Open YaZko opened 4 years ago

YaZko commented 4 years ago

This PR describes the ongoing work to denote open control flow graphs, such as in the asm language used in the tutorial, in presence of functional calls and return statements. The motivation for this PR comes from Vellvm.

Currently, we only extend asm with return statements, a Bret case in the Branch data-type, so that we do not have to bother with call-stacks. We quickly describe why this extension is already problematic.

A natural denotation for Bret r is to return the value stored in the register r. However, this impacts the type of the denotation of a block: from itree E label, we now may return a value, i.e. we now work with an itree E (label + value).

This simple modification however completely jeopardize the denotation of open programs: by relying on a loop operator over the ktree category, we rely on the uniformity of the entry and return types. Intuitively, the issue is that returning acts as an exception, so that the loop combinator do not know what to do when fed such a value.

The natural answer is naturally "since it acts as an effect, it should be an event"! However, this cannot work either. Indeed, if the event is simply parametized by the register and returning a value, then our type has not changes. To avoid carrying a value, it would have to be parameterized by the continuation, i.e. the continuation at call-site, which would require some higher-order trickery that itrees do not support.

We therefore are exploring a more blasphemous path: stranding away from the beautiful land of the freer monad and denote (before interpretation!) our programs directly into eitherT value (itree E). By doing so, the exception behavior is internalize by the eitherT monad transformers, and we recover the right type for our loop combinator.

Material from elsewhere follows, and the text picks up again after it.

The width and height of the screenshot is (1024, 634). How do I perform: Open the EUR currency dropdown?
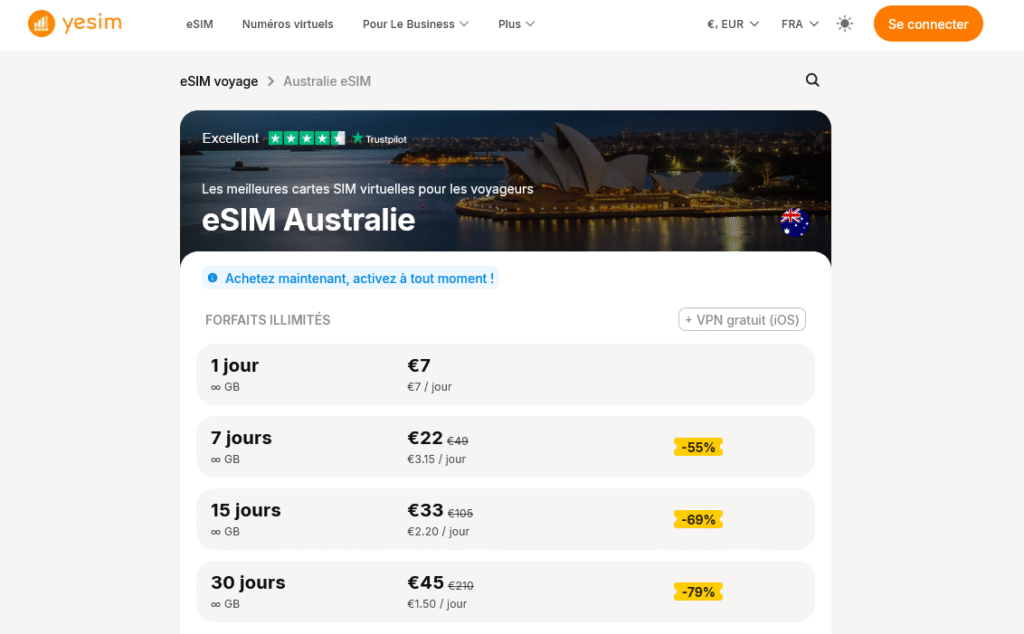(731, 23)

As far as denotation is concerned, it is fairly straightforward: it only requires a slight generalization of the finite type manipulated, as well as of course lifting the Kleisli structure via the EitherT transformer (see Basics/MonadEither.v).

Things get a bit more troublesome from there. We now need a new interpreter, and as far as I can see it cannot be simply expressed in terms of the current interp. The file InterEither therefore define two such, where the hesitation comes from whether the handlers themselves should live in the either monad.

This path will likely lead to the duplication of all the code related to interpreters. Alternatively, we could try defining a type class of "Interpretable" monads in order to factor things out.

If anyone sees a simpler way to tackle this issue, suggestions are welcome :)

gmalecha commented 4 years ago

I didn't follow your explanation above as to why changing the semantics of basic blocks to itree Call (label + val) doesn't work. Naively, this would result in something akin to:

denote_block : block -> itree Call (label + val)
denote_function : function -> itree Call val
denote_program : closed_program -> itree Call val

denote_function uses loop to tie a knot, and denote_program uses something like mrec (now defined using loop?).